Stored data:
= = = =
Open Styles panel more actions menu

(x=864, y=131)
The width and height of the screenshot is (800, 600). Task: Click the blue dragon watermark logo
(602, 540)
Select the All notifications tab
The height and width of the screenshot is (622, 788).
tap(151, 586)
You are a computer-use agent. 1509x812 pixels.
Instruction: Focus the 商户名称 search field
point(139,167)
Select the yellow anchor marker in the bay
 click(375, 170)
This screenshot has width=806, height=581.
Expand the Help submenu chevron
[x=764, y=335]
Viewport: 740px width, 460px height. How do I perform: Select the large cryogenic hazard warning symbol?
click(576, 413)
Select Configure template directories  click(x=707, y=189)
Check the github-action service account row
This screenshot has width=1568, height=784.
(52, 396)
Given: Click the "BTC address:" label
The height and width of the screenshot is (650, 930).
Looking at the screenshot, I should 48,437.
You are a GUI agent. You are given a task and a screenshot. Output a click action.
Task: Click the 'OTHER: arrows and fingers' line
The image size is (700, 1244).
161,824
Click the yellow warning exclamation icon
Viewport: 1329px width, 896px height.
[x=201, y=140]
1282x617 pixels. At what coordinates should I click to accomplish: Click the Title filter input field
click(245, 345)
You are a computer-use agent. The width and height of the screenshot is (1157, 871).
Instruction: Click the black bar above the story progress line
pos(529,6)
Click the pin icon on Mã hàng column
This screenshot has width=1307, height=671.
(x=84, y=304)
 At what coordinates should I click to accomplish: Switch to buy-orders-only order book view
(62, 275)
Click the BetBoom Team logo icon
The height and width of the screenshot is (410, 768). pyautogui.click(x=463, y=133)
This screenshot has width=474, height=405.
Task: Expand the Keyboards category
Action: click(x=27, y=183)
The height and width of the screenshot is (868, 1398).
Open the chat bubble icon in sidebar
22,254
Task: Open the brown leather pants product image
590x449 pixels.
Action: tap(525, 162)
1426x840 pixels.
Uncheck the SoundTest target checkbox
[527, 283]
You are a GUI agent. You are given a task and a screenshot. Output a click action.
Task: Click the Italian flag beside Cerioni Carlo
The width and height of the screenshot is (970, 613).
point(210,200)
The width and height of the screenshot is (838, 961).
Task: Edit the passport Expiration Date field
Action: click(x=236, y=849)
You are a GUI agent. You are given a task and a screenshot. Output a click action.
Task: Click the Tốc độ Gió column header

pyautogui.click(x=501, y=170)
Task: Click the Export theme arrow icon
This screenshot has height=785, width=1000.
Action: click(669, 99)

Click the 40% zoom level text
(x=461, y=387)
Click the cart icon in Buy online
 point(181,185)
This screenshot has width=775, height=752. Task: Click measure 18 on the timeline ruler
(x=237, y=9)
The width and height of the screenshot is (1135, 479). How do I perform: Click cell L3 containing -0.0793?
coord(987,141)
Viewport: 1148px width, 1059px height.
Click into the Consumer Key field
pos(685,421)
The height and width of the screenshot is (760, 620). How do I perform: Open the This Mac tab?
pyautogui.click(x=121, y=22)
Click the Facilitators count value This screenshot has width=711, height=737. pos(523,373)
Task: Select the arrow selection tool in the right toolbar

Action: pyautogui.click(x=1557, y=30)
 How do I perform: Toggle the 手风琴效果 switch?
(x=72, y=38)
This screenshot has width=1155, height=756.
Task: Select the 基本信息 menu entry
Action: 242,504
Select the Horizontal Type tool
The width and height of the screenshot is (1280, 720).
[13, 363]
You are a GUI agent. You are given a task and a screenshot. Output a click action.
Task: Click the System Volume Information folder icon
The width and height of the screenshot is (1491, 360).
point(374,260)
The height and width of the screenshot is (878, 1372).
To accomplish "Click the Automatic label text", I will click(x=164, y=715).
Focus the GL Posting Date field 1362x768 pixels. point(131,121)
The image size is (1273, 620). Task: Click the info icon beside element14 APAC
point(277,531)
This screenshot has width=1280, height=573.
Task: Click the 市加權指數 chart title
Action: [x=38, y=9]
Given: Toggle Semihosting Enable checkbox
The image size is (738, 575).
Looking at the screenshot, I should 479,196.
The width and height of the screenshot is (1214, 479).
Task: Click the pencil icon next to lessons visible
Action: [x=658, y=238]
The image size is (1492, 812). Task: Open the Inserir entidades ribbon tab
= = = =
*WHAT TO DO:* Using the entries above, copy out all lines that contain the string "label".

*TASK OUTPUT:*
Given: Click the "BTC address:" label
To accomplish "Click the Automatic label text", I will click(x=164, y=715).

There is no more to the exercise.